For compilation using CMake, see GitLab.com/QEF/q-e/-/wikis/Developers/CMake-build-system. For compilation using configure
, see the User Guide in Doc/.
The configure
script checks for the presence of the nvfortran compiler and
of a few cuda libraries. For this reason the path pointing to the cuda toolkit
must be present in LD_LIBRARY_PATH
. A template for the configure command is:
./configure --with-cuda=XX --with-cuda-runtime=YY --with-cuda-cc=ZZ --enable-openmp [ --with-scalapack=no ][ --with-cuda-mpi=yes ]
where XX
is the location of the CUDA Toolkit (in HPC environments is
typically $NVHPC_CUDA_HOME
or $CUDA_HOME
), YY
is the version of
the cuda toolkit and ZZ
is the compute capability of the card. You can get
those numbers from command nvaccelinfo
, if you have a properly configured HPC SDK:
$ nvaccelinfo | grep -e 'Target' -e 'Driver'
CUDA Driver Version: 11000
Default Target: cc70
...
The version is returned as (1000 major + 10 minor). For example, CUDA 11.0 is represented by 11000. For the above case, configure QE with:
./configure --with-cuda=$CUDA_HOME --with-cuda-cc=70 --with-cuda-runtime=11.0
One can also use command nvidia-smi
: for two GPUs with cc70,
$ nvidia-smi --query-gpu=compute_cap --format=csv
7.0
7.0
Enabling faster communications between GPUs, via NVlink or Infiniband RDMA,
is essential for optimal performance. If your MPI library is built to be
CUDA-aware, then enable --with-cuda-mpi=yes
(default: no).
Serial (no MPI) compilation is also supported: use --disable-parallel
.
Option --with-openacc is no longer honored: OpenACC is always needed. It is generally a good idea to disable Scalapack when running small test cases since the serial GPU eigensolver outperforms the parallel CPU eigensolver in many circumstances.

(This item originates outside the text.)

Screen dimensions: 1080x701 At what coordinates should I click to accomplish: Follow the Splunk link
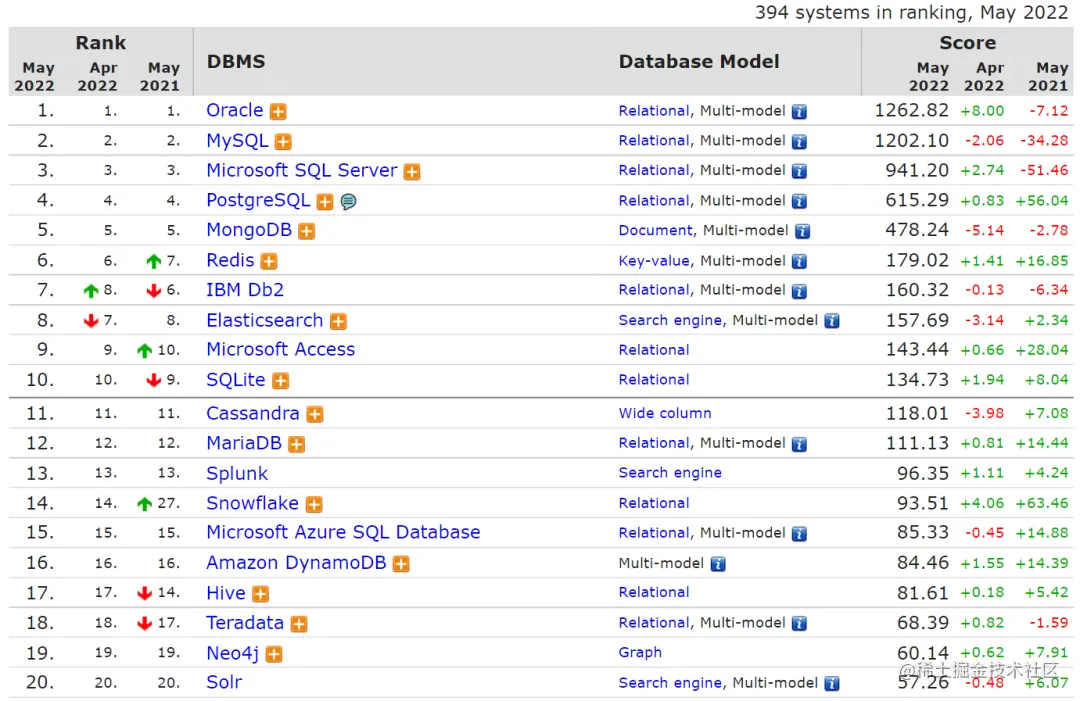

From time to time PGI links to the wrong CUDA libraries and fails reporting a
problem in cusolver
missing GOmp
(GNU Openmp). This problem can be solved
by removing the cuda toolkit from the LD_LIBRARY_PATH
before compiling.
By default, GPU support is active. The following message will appear at the beginning of the output
GPU acceleration is ACTIVE.
The current GPU version passes all tests with both parallel and serial compilation.